Nutritionists pack lunches for their children that offer lean protein, low-fat dairy, plenty of fruit and vegetable options, and a treat. Registered dietitian Kit Broihier says she includes ingredients for a wrap, such as turkey, lettuce, tomato and a tortilla, so her daughter can make it herself, while RD Ilaria St. Florian says she tries to strike a balance between healthy foods and foods she knows her children will eat.
Making vegetables part of each meal and snack can encourage children to eat more of them, but hiding veggies in recipes is not a long-term solution, registered dietitian Natalia Stasenko writes. Since children may find some vegetables have a bitter taste, Stasenko writes that it's OK to serve a flavorful dip or add a little sugar, salt or cheese because the nutrition benefits outweigh the splurge.
Chefs and restaurants will get more creative with salads and vegetable dishes next year as more consumers discover the benefits of going meatless at more meals, Technomic predicts in its trend list for 2013. Chicken and a wider selection of grains are also likely to show up on more menus next year, the report says, along with smaller dishes that feed our growing hunger for snacks.
Children ages 3 to 5 almost doubled their intake of vegetables on days when they were given meals that included regular vegetable servings and dishes with pureed veggies versus days without the pureed veggies, a study in the American Journal of Clinical Nutrition found.

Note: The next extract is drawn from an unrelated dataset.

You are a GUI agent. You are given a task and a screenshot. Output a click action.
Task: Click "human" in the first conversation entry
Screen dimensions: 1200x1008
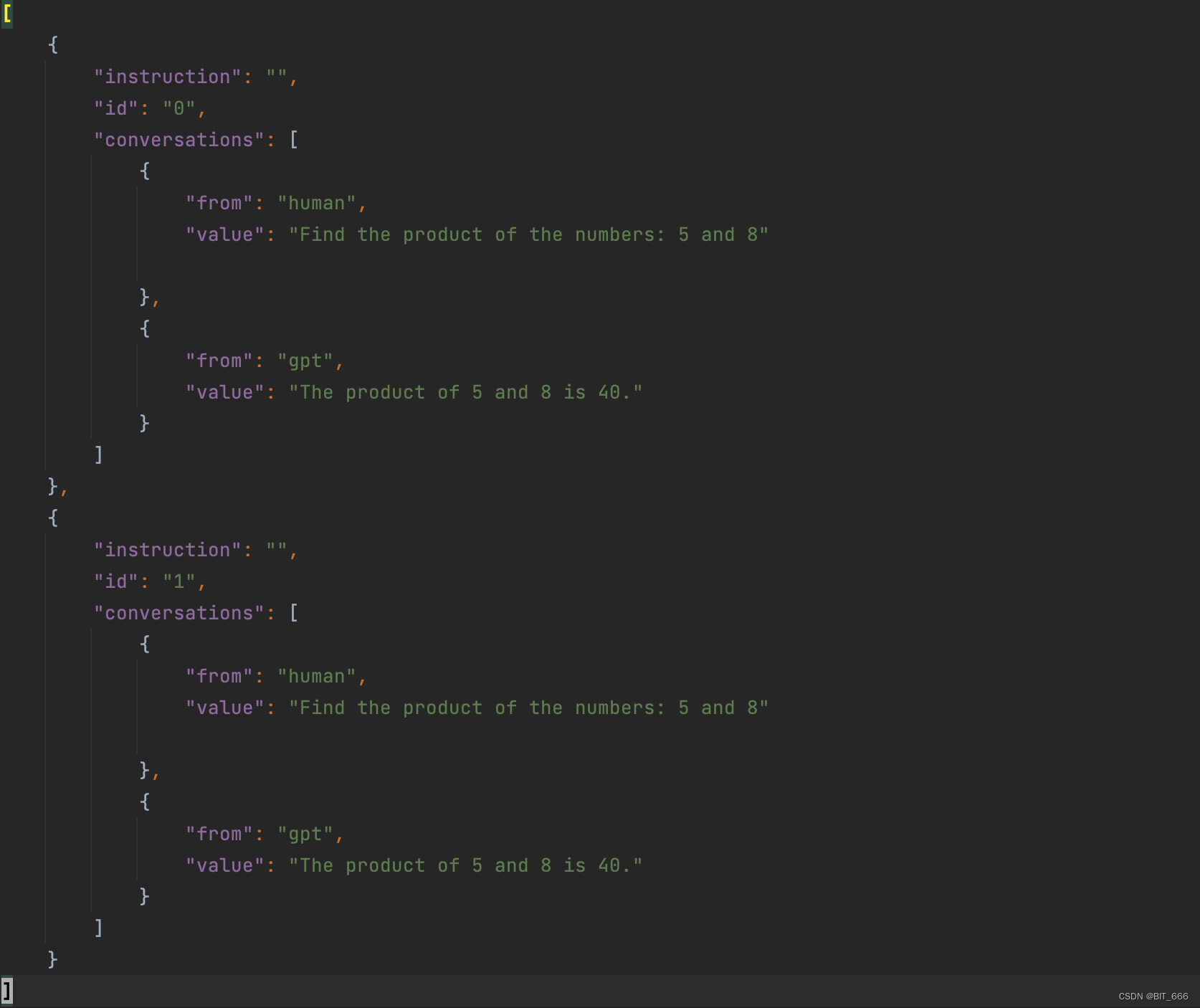click(318, 203)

Children appeared to like the doctored recipes as much as they liked the standard meals, but researchers noted that this is not the only strategy parents can use to make children eat vegetables.
Fruits and vegetables rich in lycopene and carotenoids, such as tomatoes and carrots, can help ward off skin cancer and sun damage. They can act as antioxidants and help improve blood circulation to the skin.